Hence the system is little diversified on the level of institutions. On one hand, almost everybody claims the goals should not be the same for every institution. On the other hand, only a few HEIs have taken real steps to profile themselves and distinguish from the mainstream – in any direction.

In the same time, there seem to be difference on the level of disciplines.

Professionally oriented disciplines (for example in engineering or in services) tend to prioritise the “narrow” perspective of short-term labour market requirements and job-specific training. More academic and basic research oriented study fields in humanities, social or natural sciences stand for the second approach. Thus, the system tends to be diversified on a sub-institutional level and therefore only small narrow-profile institutions can distinguish themselves clearly in this respect.

However, this discipline-based dichotomy is not accurate as many exceptions can be found. In order to find out how relevance is actually understood in education design, one would have to go to the level of individual study programmes or even individual teachers, as this is something that is often left undecided on higher levels of decision-making. Thus, not only HEIs and their faculties, but frequently departments or units and even individual teachers are autonomous to set their priorities in this respect.

5 Conclusions

Perception of higher education relevance in the Czech Republic can be considered objective-oriented, focusing primarily on the employability-related aspects. For this purpose, various policy instruments are used from the realm of regulation, financial incentives, organisational changes as well as information.

However, due to extensive institutional autonomy of HEIs, mostly indirect measures have been applied and no clear instruction on how “employability” should be understood has been provided. The diversification of the HE sector seems insufficient both on the formal level as well as on the level of actual educational goals and structure of study programme provision at individual HEIs.

Highly diversified higher education system (with respect to institutional as well as study program diversification) might be more successful in offering adequate study options for increasingly heterogeneous student body. When various institutions focus on

various missions, their study program can be more flexible, responding to the changes in the society. Thus, they can deliver study programs more relevant to the labour market, better targeted on specific groups of students and provide them with an adequate added value. If higher education is adequately diversified, it is easier for students to find suitable study programmes, which they can successfully complete. Thus, this brings benefits not only to the relevance of education obtained but also to study success (see also Švec, Vlk

& Stiburek 2015 and Vlk, Stiburek & Švec 2016) and subsequently to efficiency of the system.

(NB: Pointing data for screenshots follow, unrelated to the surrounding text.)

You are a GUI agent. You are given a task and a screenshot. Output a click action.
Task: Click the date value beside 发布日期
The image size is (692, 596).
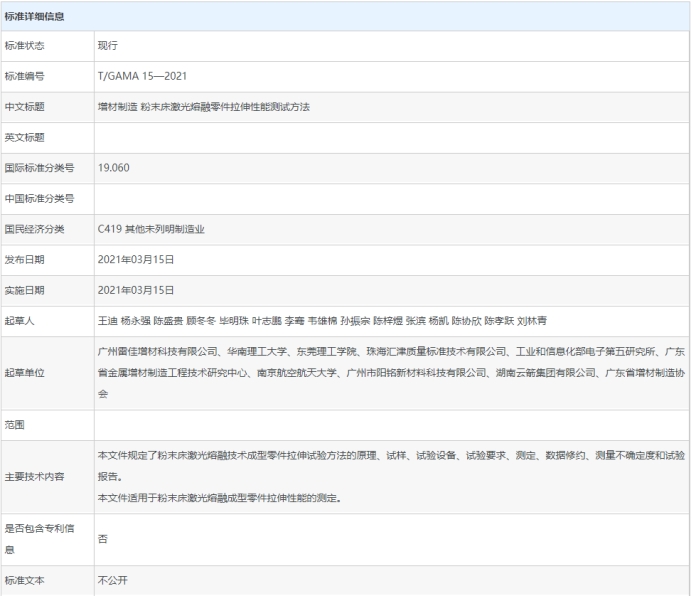[x=136, y=259]
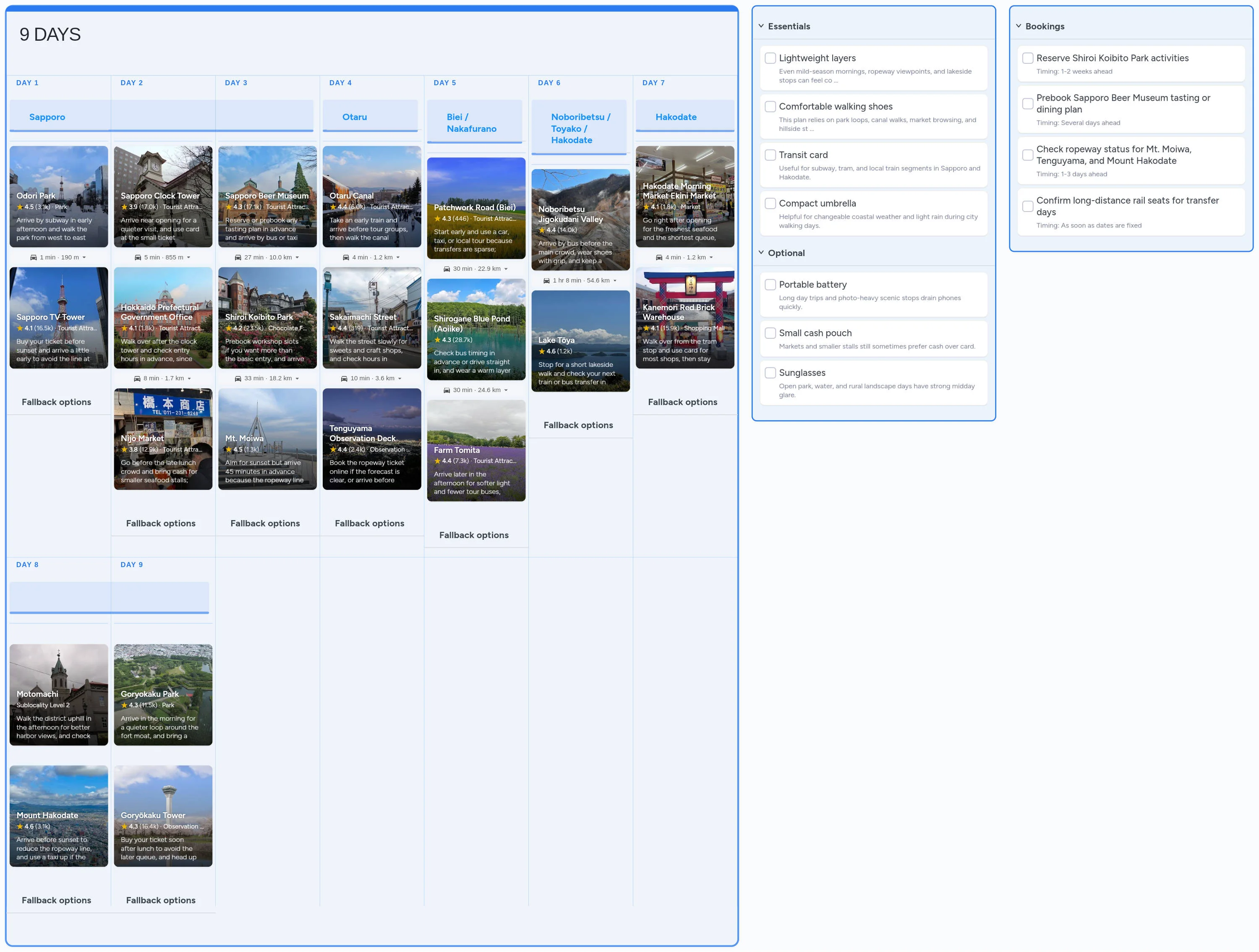Enable the Sunglasses optional item

point(771,373)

Yet, it seems that in the Czech HE system the content, mode as well as structure of educational provision have not changed adequately over the last decades, so it has not become more relevant for contemporary student cohorts. A rather conservative higher education system reflects new needs and demands only very slowly.

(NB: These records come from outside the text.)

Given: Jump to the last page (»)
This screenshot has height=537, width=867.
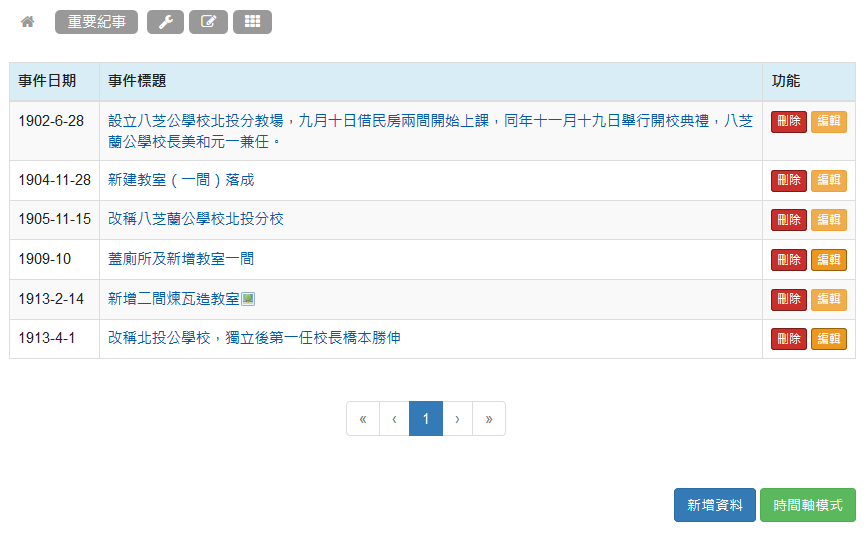Looking at the screenshot, I should click(x=489, y=419).
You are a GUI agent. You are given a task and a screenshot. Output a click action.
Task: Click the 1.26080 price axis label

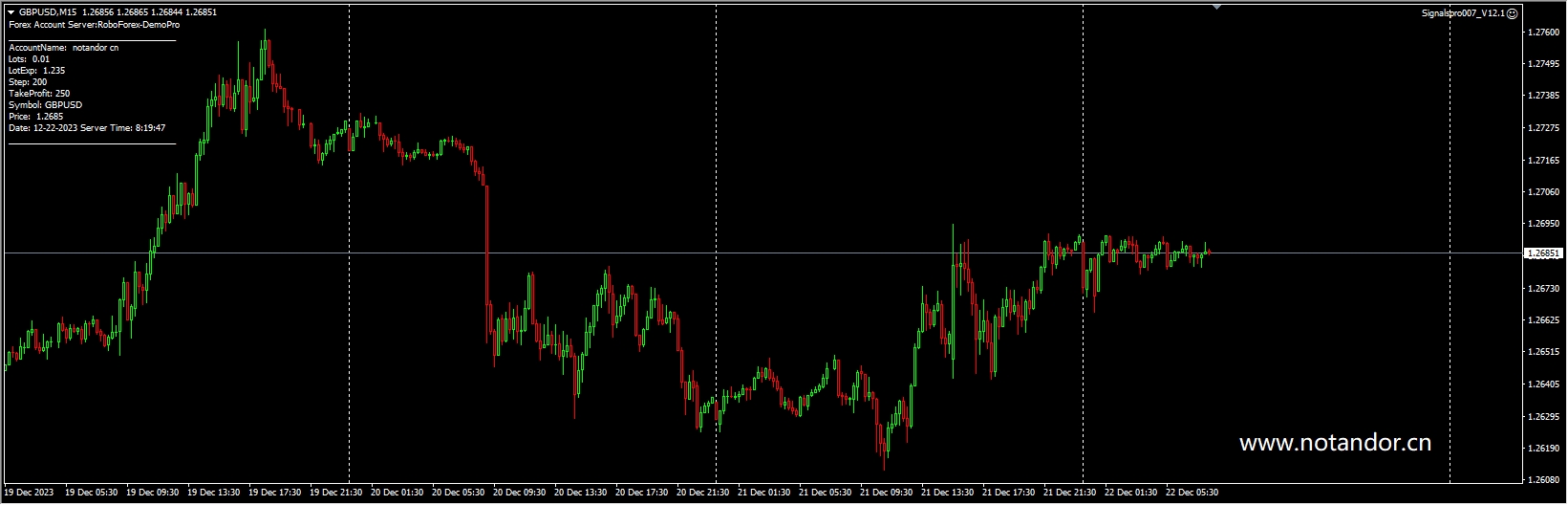coord(1543,480)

A quarter of a century after the political changes in the Central and Eastern Europe the main challenge for the Czech higher education system remains the same as 25 year ago: to find an appropriate balance between the steering on the national level and the autonomy of individual higher education institutions. The higher education policy has to keep looking for the right mix of policy instruments applied on both national and institutional level which would make the higher education more relevant not only for the direct users (students and graduates) but also for employers as well as the society at large.